Dear Reader

Welcome to the November edition of VNJ. I am pleased to introduce an edition that I believe continues to be varied and interesting, hopefully providing something for everyone.

It is Sandra Fletchers article, “Evidence-based veterinary medicine: Should we be polishing teeth?”, which really got me thinking this month. Our profession is under a great period of change, change that should see the role of the RVN become more respected as we take on greater responsibility.

Many of you may have noticed that along with the changes to the profession, there are certain ideas and concepts that beginning to infiltrate everyday practice. Evidence-based veterinary medicine is something that many of us now seek out. Gone are the days when it was ok for us to do something to a patient just because a few years ago, our head nurse told us that it worked.
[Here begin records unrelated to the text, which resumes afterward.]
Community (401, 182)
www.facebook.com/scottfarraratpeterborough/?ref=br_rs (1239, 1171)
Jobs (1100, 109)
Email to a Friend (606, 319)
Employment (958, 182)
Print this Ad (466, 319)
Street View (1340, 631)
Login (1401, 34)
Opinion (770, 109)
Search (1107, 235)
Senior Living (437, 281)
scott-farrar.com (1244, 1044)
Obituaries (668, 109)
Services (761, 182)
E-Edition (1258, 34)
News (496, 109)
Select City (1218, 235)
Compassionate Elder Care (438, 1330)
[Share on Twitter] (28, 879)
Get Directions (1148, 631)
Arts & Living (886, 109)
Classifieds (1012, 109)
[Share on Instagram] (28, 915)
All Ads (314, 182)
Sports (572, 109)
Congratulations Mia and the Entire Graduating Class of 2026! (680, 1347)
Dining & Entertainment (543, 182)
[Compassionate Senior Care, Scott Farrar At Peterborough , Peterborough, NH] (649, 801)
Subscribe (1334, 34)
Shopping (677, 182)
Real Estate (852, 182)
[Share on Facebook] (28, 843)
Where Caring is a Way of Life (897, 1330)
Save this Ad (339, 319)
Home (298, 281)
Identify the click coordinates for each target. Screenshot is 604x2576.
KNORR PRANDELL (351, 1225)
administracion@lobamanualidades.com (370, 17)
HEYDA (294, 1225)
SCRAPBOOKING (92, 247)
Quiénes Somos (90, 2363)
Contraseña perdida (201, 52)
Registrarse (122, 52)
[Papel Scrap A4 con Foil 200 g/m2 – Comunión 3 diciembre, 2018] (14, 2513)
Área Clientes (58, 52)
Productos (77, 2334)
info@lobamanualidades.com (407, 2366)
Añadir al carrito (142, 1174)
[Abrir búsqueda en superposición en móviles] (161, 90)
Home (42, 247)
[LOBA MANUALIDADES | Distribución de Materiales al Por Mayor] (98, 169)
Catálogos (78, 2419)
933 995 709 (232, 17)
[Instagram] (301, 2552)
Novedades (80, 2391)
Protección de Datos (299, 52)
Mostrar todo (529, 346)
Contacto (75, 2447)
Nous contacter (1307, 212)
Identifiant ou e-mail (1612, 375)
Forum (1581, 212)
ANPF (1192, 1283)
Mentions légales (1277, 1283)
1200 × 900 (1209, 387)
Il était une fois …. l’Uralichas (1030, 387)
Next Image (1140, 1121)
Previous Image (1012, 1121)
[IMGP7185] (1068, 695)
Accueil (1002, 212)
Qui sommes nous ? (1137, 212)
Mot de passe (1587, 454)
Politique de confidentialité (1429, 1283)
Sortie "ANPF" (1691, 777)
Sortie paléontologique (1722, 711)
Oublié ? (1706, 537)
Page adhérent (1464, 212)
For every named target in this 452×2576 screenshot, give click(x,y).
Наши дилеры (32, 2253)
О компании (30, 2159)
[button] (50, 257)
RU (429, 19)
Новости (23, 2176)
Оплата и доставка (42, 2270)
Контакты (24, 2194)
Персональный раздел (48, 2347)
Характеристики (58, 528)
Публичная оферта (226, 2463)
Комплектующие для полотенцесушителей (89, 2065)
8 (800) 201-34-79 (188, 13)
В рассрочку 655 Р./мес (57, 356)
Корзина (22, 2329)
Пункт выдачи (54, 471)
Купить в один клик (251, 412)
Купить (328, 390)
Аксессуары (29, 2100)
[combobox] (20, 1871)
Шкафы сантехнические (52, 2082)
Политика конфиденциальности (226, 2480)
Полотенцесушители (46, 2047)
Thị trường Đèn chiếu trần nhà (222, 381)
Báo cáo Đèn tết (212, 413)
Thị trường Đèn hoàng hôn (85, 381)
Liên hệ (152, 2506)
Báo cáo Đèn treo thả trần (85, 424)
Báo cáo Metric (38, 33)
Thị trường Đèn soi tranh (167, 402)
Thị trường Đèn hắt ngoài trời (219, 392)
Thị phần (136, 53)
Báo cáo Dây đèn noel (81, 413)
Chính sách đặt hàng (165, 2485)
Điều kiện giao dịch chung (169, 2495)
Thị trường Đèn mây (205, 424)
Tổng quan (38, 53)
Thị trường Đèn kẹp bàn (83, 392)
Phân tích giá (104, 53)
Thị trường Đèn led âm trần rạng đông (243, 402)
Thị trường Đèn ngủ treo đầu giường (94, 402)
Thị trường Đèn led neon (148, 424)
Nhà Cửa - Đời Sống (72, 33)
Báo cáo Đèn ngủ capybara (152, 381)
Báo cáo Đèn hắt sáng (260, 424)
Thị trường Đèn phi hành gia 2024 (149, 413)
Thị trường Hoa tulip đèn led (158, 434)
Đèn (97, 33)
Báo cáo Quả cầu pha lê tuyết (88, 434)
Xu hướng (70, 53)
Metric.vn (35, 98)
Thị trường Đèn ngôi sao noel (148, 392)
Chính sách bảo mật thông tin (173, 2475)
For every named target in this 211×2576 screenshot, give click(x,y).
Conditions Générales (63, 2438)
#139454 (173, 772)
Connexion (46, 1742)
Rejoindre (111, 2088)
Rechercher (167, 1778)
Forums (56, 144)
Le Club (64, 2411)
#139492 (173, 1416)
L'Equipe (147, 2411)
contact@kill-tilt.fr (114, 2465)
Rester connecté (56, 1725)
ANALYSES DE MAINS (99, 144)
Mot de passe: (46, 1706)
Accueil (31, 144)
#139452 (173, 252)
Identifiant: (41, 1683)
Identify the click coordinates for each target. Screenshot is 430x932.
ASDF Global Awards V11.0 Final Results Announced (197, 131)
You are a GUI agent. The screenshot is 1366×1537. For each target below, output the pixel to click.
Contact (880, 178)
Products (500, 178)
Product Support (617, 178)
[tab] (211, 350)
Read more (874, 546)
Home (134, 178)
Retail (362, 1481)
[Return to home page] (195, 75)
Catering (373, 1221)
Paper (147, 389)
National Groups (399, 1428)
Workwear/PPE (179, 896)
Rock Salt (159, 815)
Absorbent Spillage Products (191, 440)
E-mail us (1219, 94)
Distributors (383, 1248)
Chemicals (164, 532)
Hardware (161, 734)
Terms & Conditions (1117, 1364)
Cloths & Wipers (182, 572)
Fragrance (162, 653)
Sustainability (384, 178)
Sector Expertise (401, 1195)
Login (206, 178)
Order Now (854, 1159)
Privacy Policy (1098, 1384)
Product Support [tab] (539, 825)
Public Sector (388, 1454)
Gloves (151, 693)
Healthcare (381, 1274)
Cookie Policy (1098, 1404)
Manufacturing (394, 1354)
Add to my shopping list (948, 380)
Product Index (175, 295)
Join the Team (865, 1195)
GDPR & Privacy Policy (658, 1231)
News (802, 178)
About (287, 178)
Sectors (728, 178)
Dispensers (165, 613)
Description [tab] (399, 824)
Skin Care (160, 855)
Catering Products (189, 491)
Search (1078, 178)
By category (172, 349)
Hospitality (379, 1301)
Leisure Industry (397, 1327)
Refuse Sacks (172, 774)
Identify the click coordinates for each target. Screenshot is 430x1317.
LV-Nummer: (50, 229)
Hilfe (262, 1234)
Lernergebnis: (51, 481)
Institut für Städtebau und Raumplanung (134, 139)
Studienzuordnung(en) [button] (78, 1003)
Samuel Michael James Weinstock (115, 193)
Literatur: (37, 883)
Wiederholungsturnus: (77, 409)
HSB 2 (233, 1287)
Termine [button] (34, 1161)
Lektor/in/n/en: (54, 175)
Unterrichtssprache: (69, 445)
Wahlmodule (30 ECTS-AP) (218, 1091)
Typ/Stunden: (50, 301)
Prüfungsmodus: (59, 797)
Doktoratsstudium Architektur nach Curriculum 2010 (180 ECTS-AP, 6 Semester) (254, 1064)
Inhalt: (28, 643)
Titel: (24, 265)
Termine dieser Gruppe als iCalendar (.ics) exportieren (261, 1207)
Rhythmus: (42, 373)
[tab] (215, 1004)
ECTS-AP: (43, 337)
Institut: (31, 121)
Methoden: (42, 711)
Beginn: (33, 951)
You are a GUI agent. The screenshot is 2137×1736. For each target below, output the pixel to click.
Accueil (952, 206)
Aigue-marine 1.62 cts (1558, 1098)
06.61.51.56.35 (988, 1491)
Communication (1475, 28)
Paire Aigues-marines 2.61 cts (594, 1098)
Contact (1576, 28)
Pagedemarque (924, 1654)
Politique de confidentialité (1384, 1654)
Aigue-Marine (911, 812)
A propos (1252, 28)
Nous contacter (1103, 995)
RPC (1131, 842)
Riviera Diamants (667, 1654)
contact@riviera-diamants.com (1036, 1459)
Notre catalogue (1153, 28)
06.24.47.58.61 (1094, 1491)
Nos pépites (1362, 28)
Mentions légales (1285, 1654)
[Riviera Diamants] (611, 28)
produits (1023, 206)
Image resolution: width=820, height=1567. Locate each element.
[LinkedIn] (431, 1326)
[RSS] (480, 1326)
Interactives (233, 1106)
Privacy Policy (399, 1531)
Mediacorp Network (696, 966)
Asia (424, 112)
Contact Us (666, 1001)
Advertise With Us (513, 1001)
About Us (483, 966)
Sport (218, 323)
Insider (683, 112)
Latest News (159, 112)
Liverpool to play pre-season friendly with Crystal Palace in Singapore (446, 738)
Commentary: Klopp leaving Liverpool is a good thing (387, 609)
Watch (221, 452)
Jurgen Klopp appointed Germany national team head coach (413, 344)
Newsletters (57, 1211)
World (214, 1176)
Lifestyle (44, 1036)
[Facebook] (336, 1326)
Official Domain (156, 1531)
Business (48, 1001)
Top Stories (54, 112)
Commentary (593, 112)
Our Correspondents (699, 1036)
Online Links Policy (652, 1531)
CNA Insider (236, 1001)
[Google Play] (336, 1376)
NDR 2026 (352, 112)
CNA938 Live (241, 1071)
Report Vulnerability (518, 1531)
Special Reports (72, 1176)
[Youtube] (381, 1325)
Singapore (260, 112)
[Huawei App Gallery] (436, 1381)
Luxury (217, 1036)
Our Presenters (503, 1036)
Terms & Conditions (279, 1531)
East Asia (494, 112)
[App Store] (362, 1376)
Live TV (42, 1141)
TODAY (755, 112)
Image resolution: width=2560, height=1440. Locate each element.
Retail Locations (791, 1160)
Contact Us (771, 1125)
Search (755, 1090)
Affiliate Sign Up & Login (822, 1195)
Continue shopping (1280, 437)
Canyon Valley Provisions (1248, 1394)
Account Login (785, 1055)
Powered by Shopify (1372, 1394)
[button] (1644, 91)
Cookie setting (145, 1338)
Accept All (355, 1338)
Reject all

As we begin to take responsibility for our actions, we want a more definite idea of why we are doing the things we are doing. We look for a tried and tested method of work. Recently, as part of a general review we looked back to the archives of the VNJ and sought out the top twenty downloaded articles. Interestingly, seven out of those twenty involved non clinical subjects. They were about ways of working. Nursing care plans, the nursing pro­cess and holistic nursing dominated the chart. There was also the odd historical piece, showing that many of us like to learn where we have been, maybe helping us to fathom where we are going in the future.

It would seem that some nurses are returning to their roots, realising that the very application of nursing must be done in a clear and concise way. We are looking to our human counterparts to share their ideas on the structure of the nursing care. We then look to our clinical knowledge to fill in the details of the care plan.

The remaining top twenty downloaded articles provide a rich insight into our profession. Preventative health rubs shoulders with acute emergency and critical care. Training and leadership meet toxicology reviews. I believe it is simply another demonstra­tion of the incredible diversity of the veterinary nurse.

Recently, CPD events around the country have unified all veteri­nary nurses, as we begin to establish a unique body of knowledge for our profession. Events and training on concepts related to evidence based veterinary medicine led by the BVNA and RCVS have tackled ideas such as designing a study in practice, clinical audit, and clinical decision making. At congress this year, we asked the question ‘Why do we need evidence based medicine?

In improving your knowledge on these subjects, it matters less what your particular area of expertise is, where your interest it, or where you work. The main priority is that we begin to work in a questioning manner. It is time for veterinary nurses to ask questions, seek out answers and most importantly write those answers down so we can all share the knowledge. Let us know if you attended any events highlighting evidence based practice. It would be great to learn what you thought of them, and hear your ideas for moving it all forward.